** BEGIN **

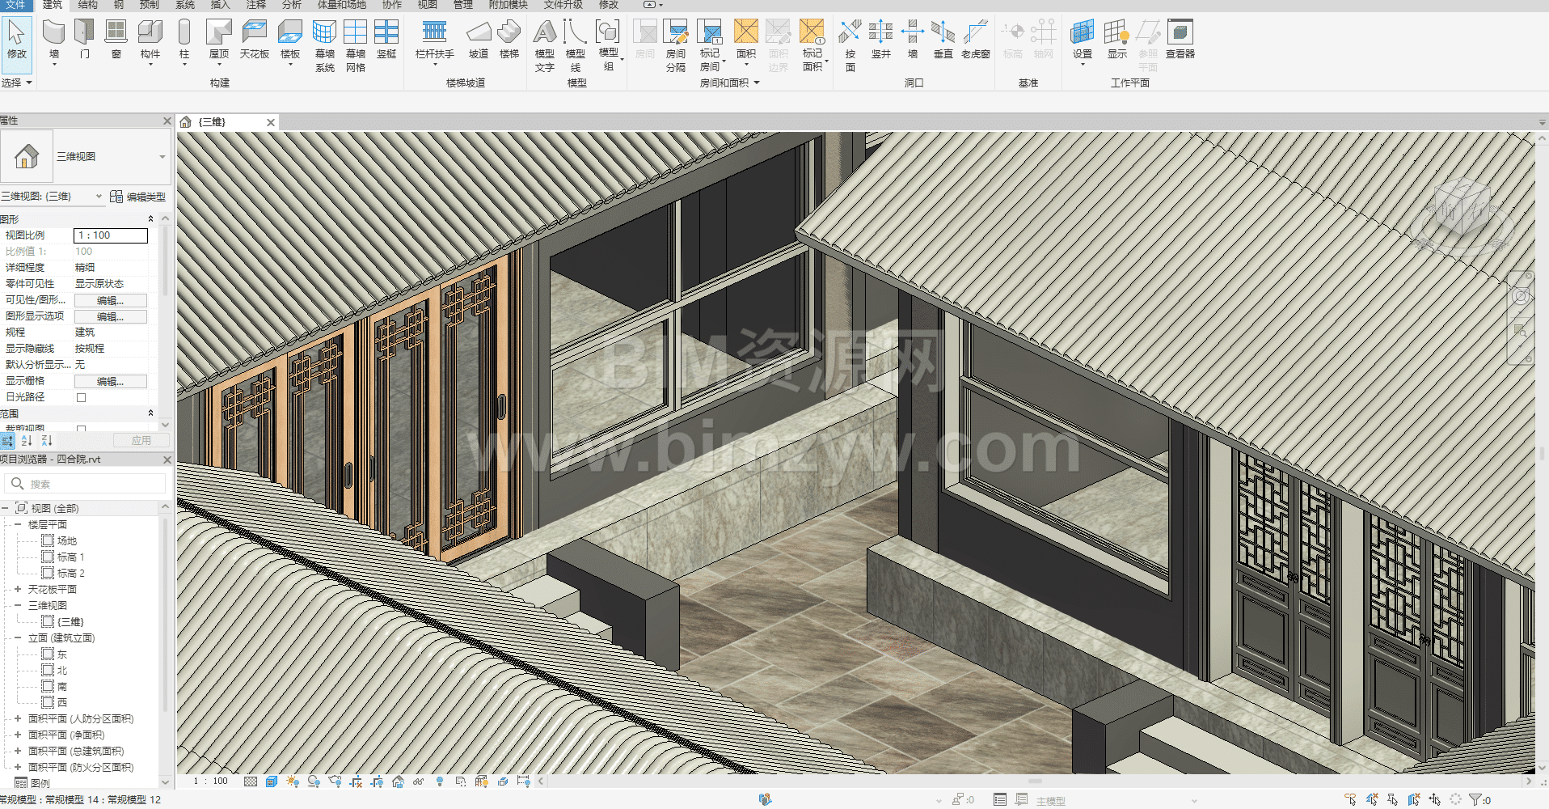Image resolution: width=1549 pixels, height=809 pixels.
Task: Toggle sun path icon in view control bar
Action: coord(292,781)
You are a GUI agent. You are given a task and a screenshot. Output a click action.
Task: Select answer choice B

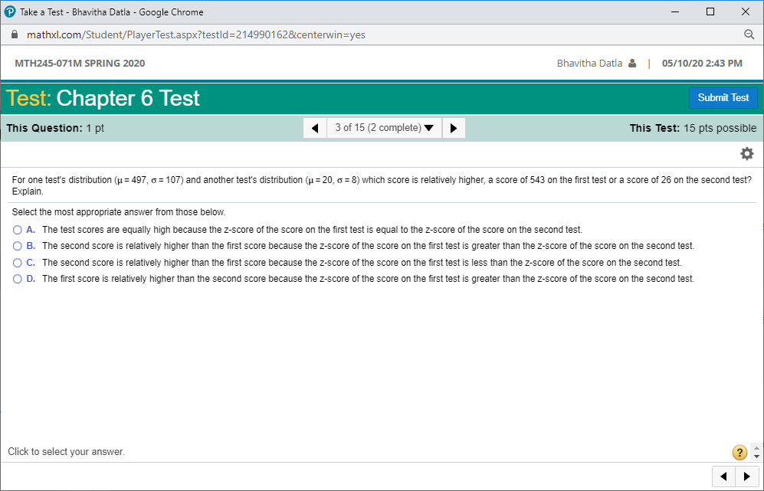pyautogui.click(x=17, y=245)
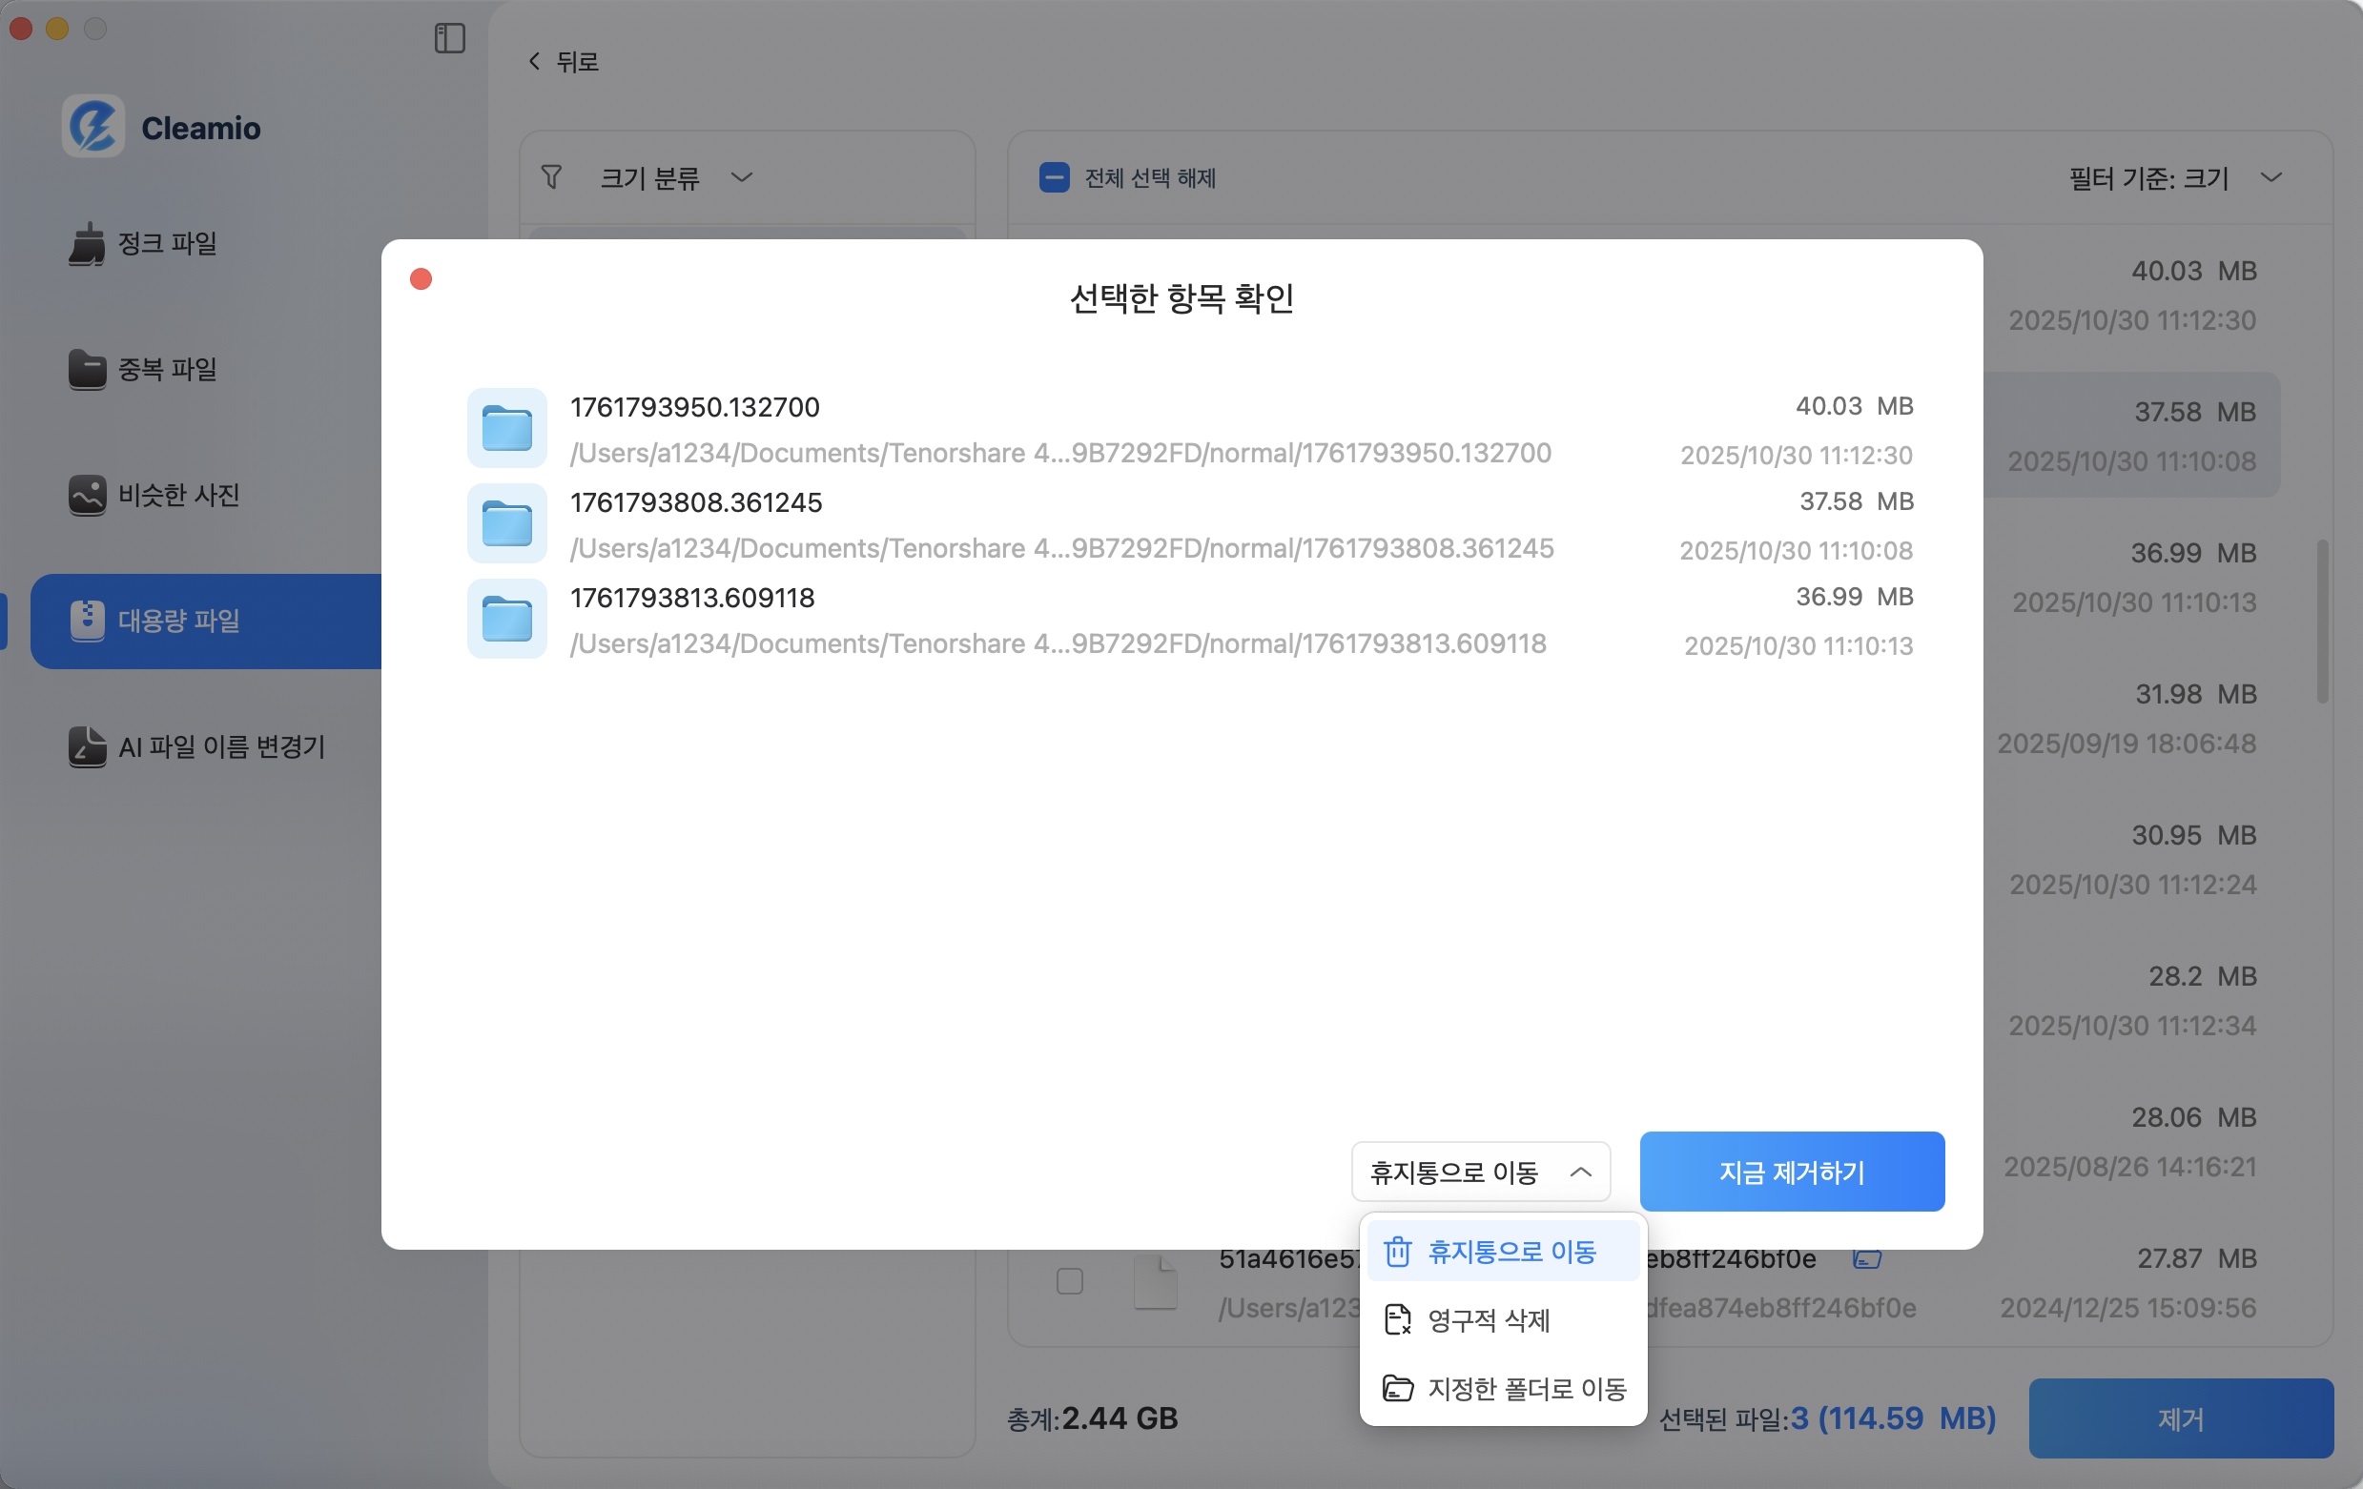This screenshot has height=1489, width=2363.
Task: Open 중복 파일 section via its folder icon
Action: coord(87,370)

** END **

## What you have to do
Update the part of the entries that opens with the line containing "You are a GUI" and closes at the end of the entries, including both ends, by replacing "click action" with "tap action" and leaving everything else unchanged. Give only that part, without the pictures.

## The output
You are a GUI agent. You are given a task and a screenshot. Output a tap action.
Task: Select answer choice B

pyautogui.click(x=17, y=245)
This screenshot has height=1489, width=2363.
Task: Open 중복 파일 section via its folder icon
Action: coord(87,370)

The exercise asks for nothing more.